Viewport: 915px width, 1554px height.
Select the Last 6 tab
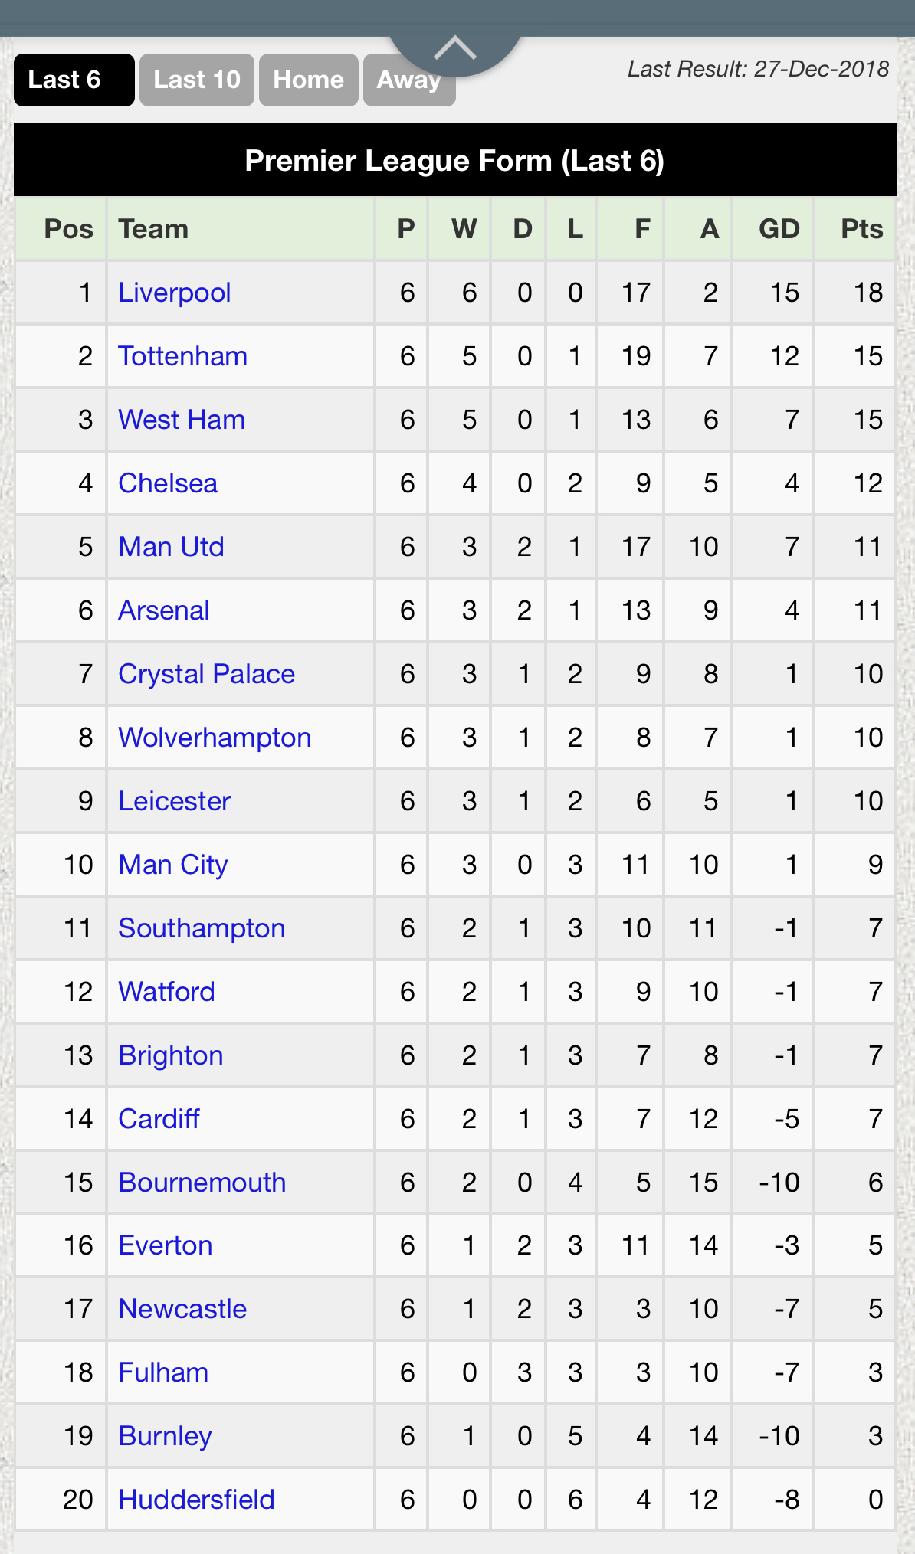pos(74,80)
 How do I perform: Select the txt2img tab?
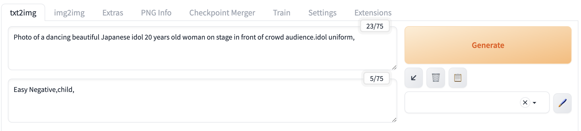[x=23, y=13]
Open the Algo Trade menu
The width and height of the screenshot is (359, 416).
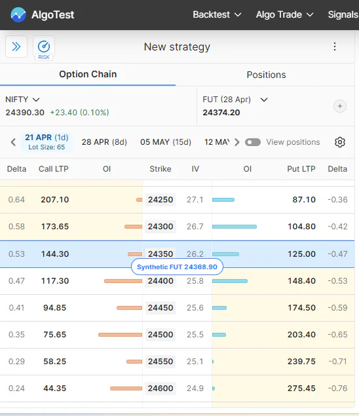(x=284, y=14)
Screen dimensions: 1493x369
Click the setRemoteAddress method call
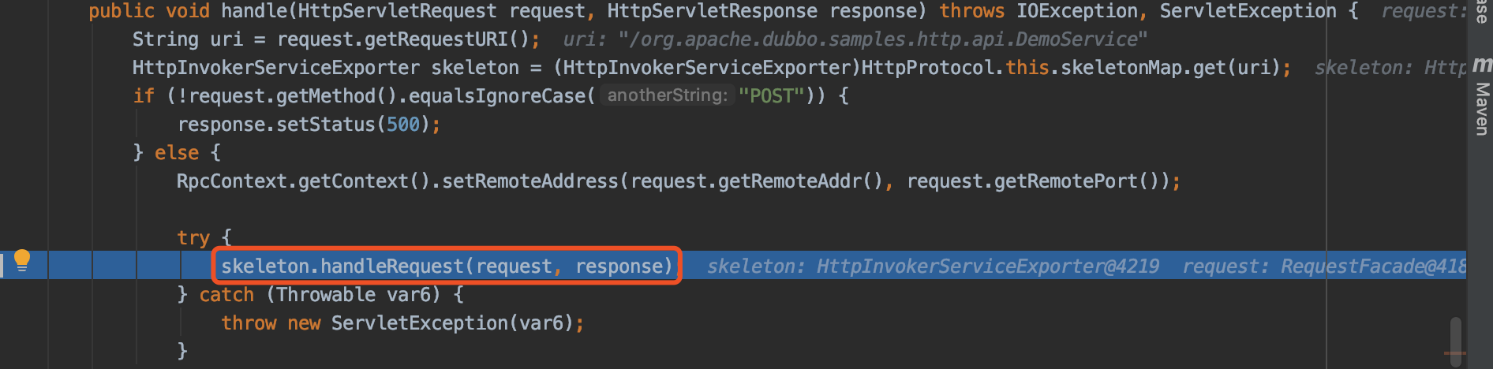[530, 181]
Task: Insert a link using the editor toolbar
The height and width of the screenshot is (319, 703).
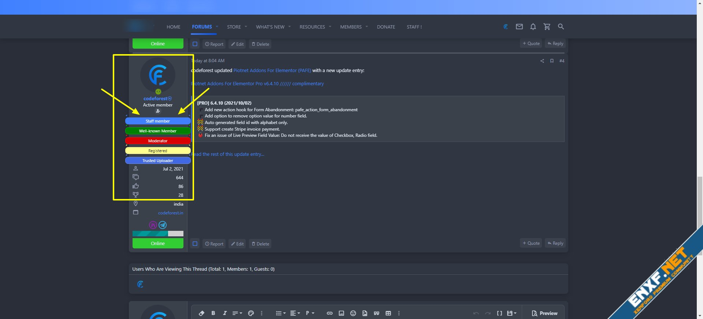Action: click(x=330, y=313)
————————
_Objective:_ Copy the records above line for line, leaving out the pictures.

_Written reply:_
Viewport: 915px width, 1554px height.
Select the Last 6 tab
pos(74,80)
 How do I perform: Select the txt2img tab?
[x=23, y=13]
Open the Algo Trade menu
The width and height of the screenshot is (359, 416).
(x=284, y=14)
Screen dimensions: 1493x369
Click the setRemoteAddress method call
[530, 181]
Task: Insert a link using the editor toolbar
The height and width of the screenshot is (319, 703).
Action: click(x=330, y=313)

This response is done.